Dataset entries
○ ○ ○

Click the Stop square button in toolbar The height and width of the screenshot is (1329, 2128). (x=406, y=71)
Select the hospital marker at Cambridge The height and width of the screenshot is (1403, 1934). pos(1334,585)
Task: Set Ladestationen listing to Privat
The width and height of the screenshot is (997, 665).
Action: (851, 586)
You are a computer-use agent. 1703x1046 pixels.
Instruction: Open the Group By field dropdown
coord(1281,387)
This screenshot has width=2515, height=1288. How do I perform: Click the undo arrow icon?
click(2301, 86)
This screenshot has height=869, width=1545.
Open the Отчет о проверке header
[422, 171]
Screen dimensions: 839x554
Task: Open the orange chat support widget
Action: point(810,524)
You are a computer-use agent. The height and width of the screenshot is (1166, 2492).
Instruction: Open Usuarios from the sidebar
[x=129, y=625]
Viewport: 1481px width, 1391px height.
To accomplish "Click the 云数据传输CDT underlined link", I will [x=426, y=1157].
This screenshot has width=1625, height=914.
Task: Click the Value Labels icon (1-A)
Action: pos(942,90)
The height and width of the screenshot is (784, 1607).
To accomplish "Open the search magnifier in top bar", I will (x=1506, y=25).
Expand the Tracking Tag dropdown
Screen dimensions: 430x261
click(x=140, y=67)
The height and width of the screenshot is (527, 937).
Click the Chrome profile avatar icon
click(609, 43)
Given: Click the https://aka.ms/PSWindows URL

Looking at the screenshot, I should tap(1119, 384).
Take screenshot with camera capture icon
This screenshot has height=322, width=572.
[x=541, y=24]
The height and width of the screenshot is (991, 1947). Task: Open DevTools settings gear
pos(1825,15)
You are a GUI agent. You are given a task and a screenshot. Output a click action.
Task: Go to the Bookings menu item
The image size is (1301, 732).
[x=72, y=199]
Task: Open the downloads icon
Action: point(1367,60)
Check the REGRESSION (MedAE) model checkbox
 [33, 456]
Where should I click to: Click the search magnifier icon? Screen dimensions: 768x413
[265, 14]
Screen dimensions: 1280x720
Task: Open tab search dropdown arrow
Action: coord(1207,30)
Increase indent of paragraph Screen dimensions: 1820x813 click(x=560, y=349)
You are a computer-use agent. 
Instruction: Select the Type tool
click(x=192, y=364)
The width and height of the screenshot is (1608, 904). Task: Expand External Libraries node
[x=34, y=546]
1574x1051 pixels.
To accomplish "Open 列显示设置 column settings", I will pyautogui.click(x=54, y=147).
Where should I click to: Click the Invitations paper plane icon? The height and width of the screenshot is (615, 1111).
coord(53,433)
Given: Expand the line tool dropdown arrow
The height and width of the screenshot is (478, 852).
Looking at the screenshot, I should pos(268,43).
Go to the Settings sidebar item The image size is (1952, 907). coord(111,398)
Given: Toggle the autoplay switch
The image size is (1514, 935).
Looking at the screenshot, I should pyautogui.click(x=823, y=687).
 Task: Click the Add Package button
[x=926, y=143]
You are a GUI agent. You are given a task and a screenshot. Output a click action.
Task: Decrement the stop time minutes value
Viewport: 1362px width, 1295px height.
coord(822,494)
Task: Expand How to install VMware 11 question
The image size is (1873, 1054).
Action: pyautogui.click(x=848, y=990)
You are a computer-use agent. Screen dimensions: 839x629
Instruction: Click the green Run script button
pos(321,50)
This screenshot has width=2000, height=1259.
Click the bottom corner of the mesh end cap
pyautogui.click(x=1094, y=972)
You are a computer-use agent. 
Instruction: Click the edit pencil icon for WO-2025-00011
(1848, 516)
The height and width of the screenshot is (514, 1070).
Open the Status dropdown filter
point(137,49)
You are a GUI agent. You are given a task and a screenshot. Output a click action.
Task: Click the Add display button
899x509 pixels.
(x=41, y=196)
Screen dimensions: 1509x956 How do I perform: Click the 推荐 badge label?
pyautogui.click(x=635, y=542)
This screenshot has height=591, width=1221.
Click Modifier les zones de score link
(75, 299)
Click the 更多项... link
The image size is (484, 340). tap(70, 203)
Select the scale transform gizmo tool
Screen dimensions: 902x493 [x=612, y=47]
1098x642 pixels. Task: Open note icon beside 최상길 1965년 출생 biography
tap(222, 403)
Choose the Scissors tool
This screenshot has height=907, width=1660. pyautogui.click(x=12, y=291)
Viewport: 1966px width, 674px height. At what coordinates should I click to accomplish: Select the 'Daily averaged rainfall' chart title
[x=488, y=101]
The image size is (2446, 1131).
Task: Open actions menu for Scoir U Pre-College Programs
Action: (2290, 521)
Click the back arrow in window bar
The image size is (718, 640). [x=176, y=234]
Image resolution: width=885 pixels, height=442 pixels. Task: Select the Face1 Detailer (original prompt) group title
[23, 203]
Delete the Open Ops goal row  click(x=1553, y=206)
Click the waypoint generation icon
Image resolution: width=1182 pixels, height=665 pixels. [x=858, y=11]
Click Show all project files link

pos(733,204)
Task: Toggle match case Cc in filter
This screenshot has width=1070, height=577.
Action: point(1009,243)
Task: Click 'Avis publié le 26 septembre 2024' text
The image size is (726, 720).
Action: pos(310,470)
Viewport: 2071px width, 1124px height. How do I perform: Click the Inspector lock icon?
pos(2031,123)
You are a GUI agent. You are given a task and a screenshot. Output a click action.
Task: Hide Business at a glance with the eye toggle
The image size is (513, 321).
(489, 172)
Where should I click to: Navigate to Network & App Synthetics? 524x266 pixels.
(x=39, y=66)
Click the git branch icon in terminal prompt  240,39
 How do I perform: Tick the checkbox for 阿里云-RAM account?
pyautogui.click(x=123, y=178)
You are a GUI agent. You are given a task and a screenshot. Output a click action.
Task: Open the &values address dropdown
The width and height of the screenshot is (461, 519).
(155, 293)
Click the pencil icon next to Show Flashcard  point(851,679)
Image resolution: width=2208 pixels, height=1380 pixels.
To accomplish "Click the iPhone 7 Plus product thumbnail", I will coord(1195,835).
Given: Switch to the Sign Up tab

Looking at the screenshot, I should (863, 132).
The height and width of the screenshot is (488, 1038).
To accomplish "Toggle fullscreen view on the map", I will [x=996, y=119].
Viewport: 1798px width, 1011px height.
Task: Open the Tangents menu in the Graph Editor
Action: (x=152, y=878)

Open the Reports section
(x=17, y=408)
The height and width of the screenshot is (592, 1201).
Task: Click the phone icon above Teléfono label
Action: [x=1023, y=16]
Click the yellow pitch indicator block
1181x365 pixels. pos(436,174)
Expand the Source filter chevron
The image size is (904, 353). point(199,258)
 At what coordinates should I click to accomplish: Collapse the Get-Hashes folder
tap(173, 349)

○ ○ ○

Pull out every line of the records that includes the string "computer".

You are a computer-use agent. 1703x1046 pixels.
You are a computer-use agent. The height and width of the screenshot is (1166, 2492).
You are a computer-use agent. 
You are a computer-use agent. Screen dimensions: 839x629
You are a computer-use agent. 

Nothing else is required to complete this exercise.